=== Extrait du texte ===
■ ■ ■ ■ ■

Je me demande bien ce que l'Eglise a dit au moment où le roi s'est dit de droit divin.
Le droit divin ne vient-il pas de là :

"Tu n'aurais aucun pouvoir sur moi si tu ne l'avais reçu d'en haut" (Jn 19, 11) ?

Et je ne crois pas qu'il y ait eu de "moment où le roi s'est dit de droit divin" mais que les choses ont été plus progressives et il me semble sous l'influence de l'Eglise elle-même. Si le pouvoir, la souveraineté temporelle, n'appartient pas au roi par nature mais qu'il la reçoit de Dieu, il en est responsable devant Lui. La conséquence est énorme : la politique du roi n'est pas légitime dans tous les cas et quand elle est illégitime, le roi mérite d'être déposé. Immédiatement s'ouvre alors un débat chez les "monarchomaques", ceux qui tiennent cette thèse du droit divin et en assument les conséquences : jusqu'où aller dans l'opposition au roi dont la politique est injuste ? jusqu'à la désobéissance ? à l'insurrection armée ? à la mort du roi ?

■ ■ ■ ■ ■

=== Documents fournis ===
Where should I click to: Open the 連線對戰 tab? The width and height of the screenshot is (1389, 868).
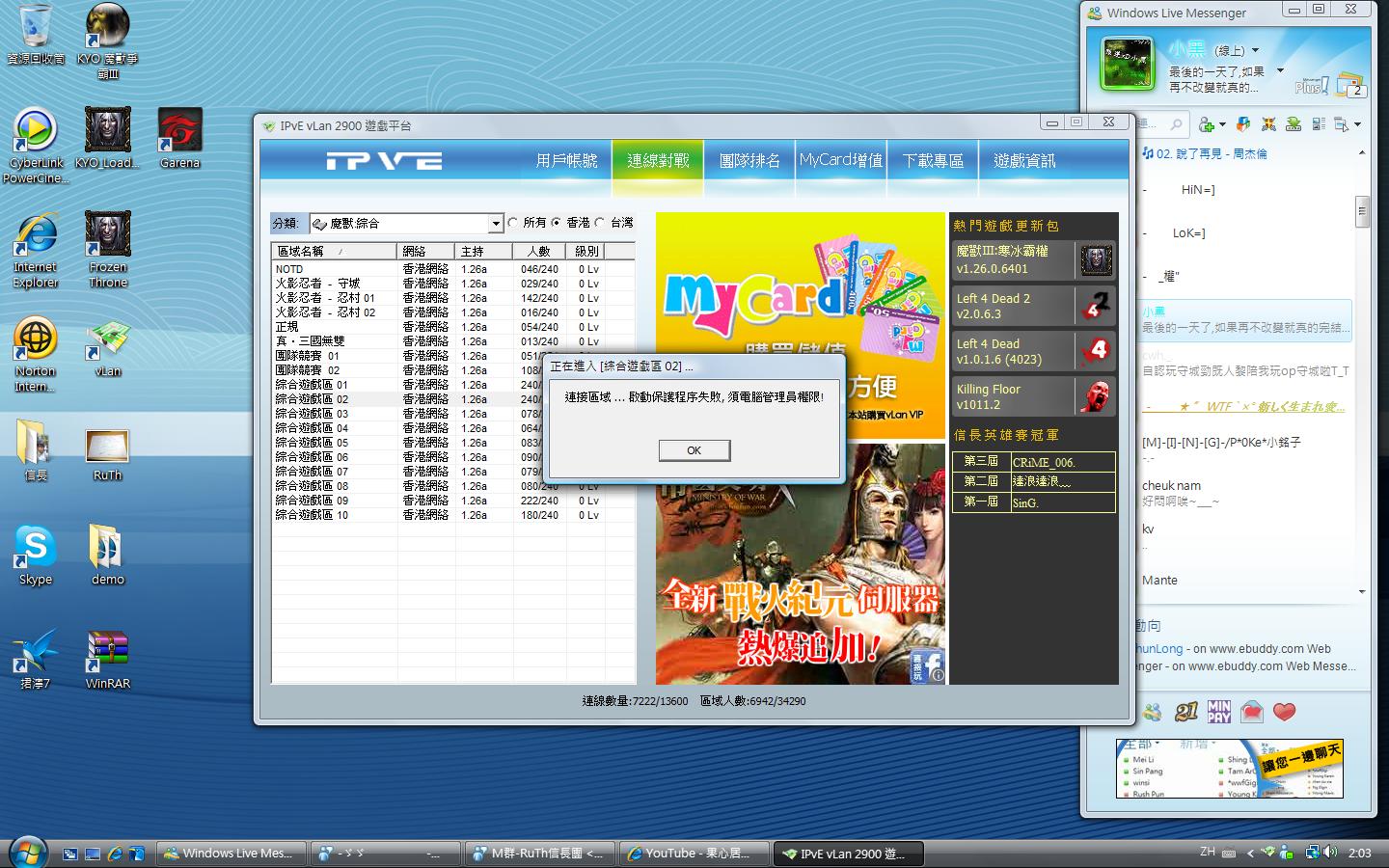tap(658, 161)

■ ■ ■ ■ ■

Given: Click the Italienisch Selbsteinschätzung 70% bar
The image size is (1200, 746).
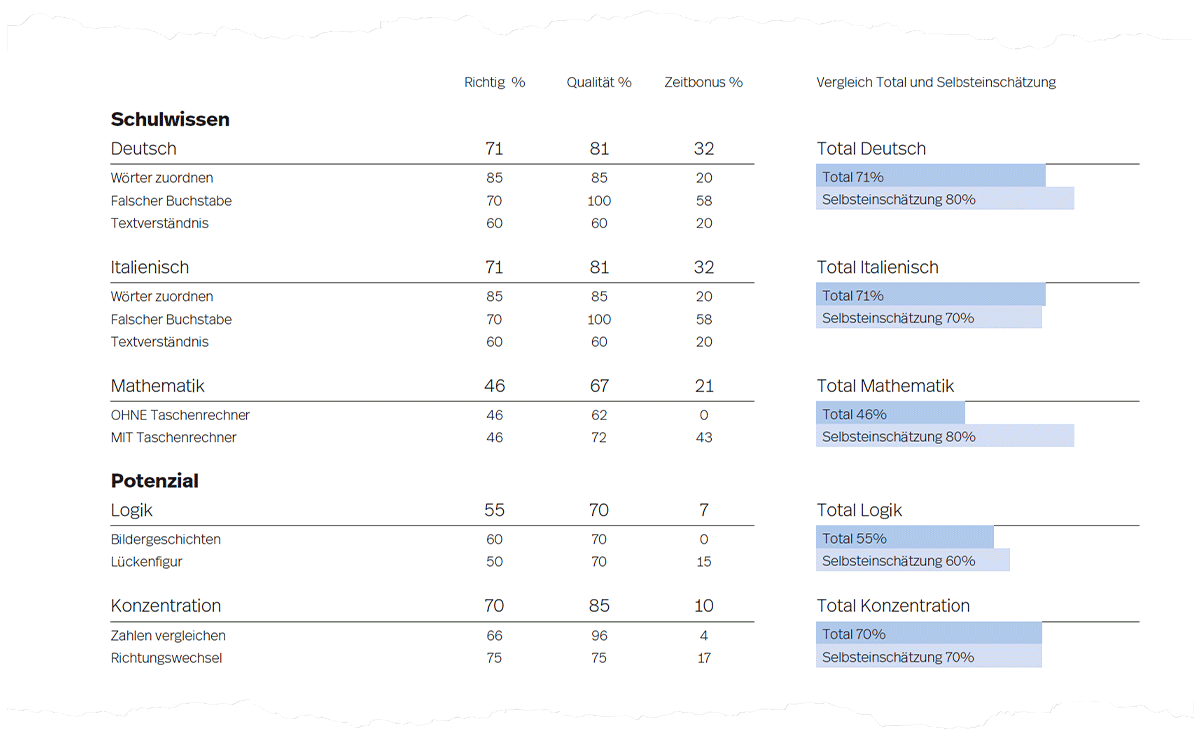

■ ■ ■ ■ ■

=== Exercices ===
- 1) Les affirmations (a), (b) et (c) sont-elles conformes au texte sur le droit divin ? Répondez à chacune par oui ou non en citant à l'identique les mots du texte qui tranchent.
(a) L'auteur estime que le roi s'est déclaré de droit divin à un moment précis.
(b) Selon le texte, le roi qui reçoit le pouvoir de Dieu en est responsable devant Lui.
(c) Les monarchomaques rejettent la thèse du droit divin.
- 2) Relevez dans le texte sur le droit divin le passage qui va de « Le droit divin » à « mort du roi ? », sans rien y changer.

=== Résultats ===
- 1)
(a) Non : « je ne crois pas qu'il y ait eu de "moment où le roi s'est dit de droit divin" mais que les choses ont été plus progressives ».
(b) Oui : « Si le pouvoir, la souveraineté temporelle, n'appartient pas au roi par nature mais qu'il la reçoit de Dieu, il en est responsable devant Lui. »
(c) Non : « ceux qui tiennent cette thèse du droit divin et en assument les conséquences ».

- 2)
Le droit divin ne vient-il pas de là :

"Tu n'aurais aucun pouvoir sur moi si tu ne l'avais reçu d'en haut" (Jn 19, 11) ?

Et je ne crois pas qu'il y ait eu de "moment où le roi s'est dit de droit divin" mais que les choses ont été plus progressives et il me semble sous l'influence de l'Eglise elle-même. Si le pouvoir, la souveraineté temporelle, n'appartient pas au roi par nature mais qu'il la reçoit de Dieu, il en est responsable devant Lui. La conséquence est énorme : la politique du roi n'est pas légitime dans tous les cas et quand elle est illégitime, le roi mérite d'être déposé. Immédiatement s'ouvre alors un débat chez les "monarchomaques", ceux qui tiennent cette thèse du droit divin et en assument les conséquences : jusqu'où aller dans l'opposition au roi dont la politique est injuste ? jusqu'à la désobéissance ? à l'insurrection armée ? à la mort du roi ?